Gilmer Free Press

Former Administrator: State Park Logging Plan Numbers Don’t Add Up

The numbers in a plan to log West Virginia state parks don’t add up, according to a retired forester and administrator.

Governor Jim Justice is backing legislation designed to put money in the under-funded state park system through selective cutting. Robert Beanblossom retired from his position as regional administrator and legislative liaison after more than 40 years with that system. He said the parks are just too small - with too many visitors - to yield enough timber to meet the governor’s revenue targets.

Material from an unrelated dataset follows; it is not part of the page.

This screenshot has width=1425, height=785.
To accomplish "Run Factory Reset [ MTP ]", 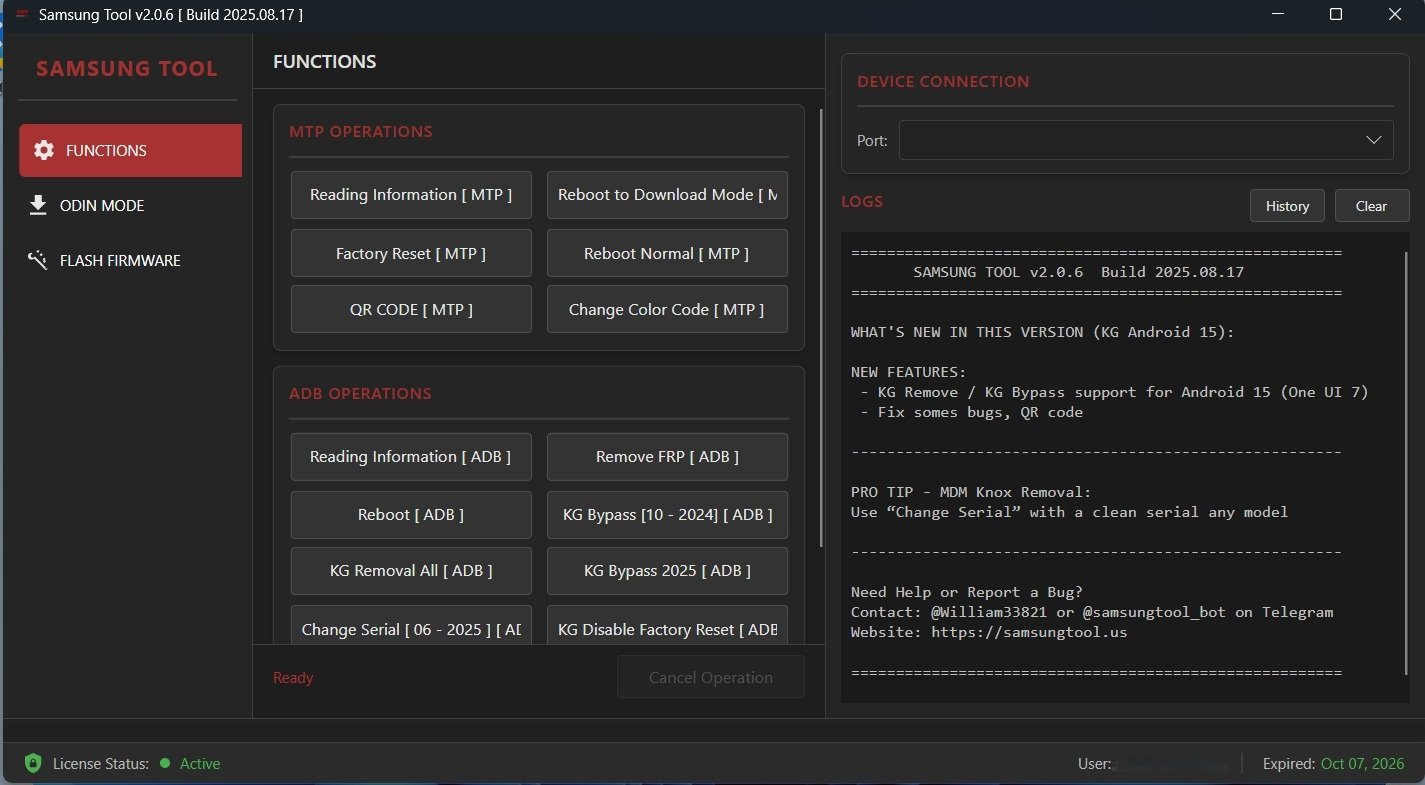I will (411, 253).
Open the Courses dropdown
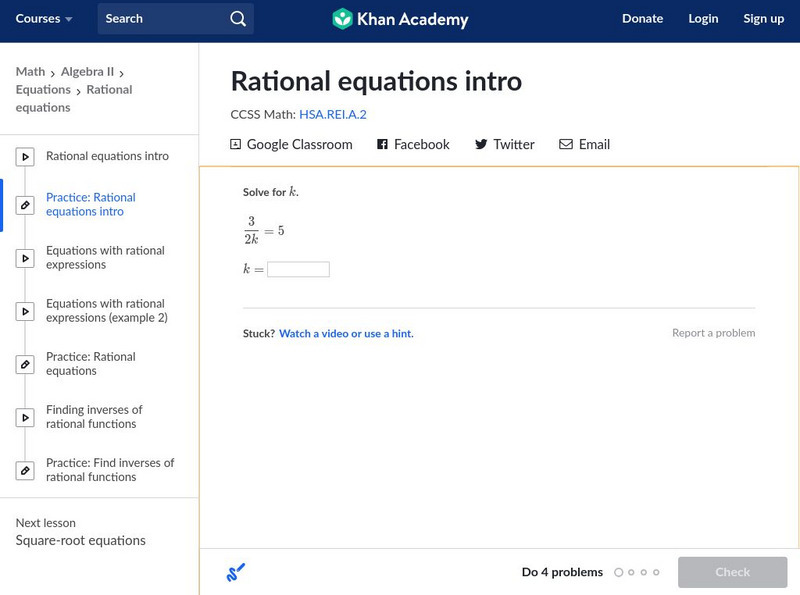 click(x=44, y=18)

“They would have to harvest approximately 4,187 acres a year,” Beanblossom said. “Even if that were possible, they would cut through all available land in about three or four years.“

Supporters of the plan argue parts of the parks could be set aside for recreation or for logging. But Beanblossom said the parks are just one half of 1 percent of West Virginia’s woods.

The Free Press WV
The only true old-growth forest in the West Virginia state park system is in Cathedral State Park.


He said the parks are just 80,000d acres - with 1,000 miles of trails and more than 6 million visitors a year crowded in. Beanblossom said they are very intensively used now.

“It’s inconceivable to me that you could log without having a major conflict,” he said. “You’re looking at 6.5 million visitors on that 80,000 acres.“

The governor’s office has argued that if the trees in the parks are allowed to get too old, they will “decline” and become less valuable.

Beanblossom said that makes sense only if you are managing those woods as timber lands. He said letting the forests become mature provides great value ecologically and for water quality. For the state’s bottom line, he said the state parks may be the most valuable if not logged.

“One of the most important forest products is recreation, and most people enjoy recreating in mature forests,” he said.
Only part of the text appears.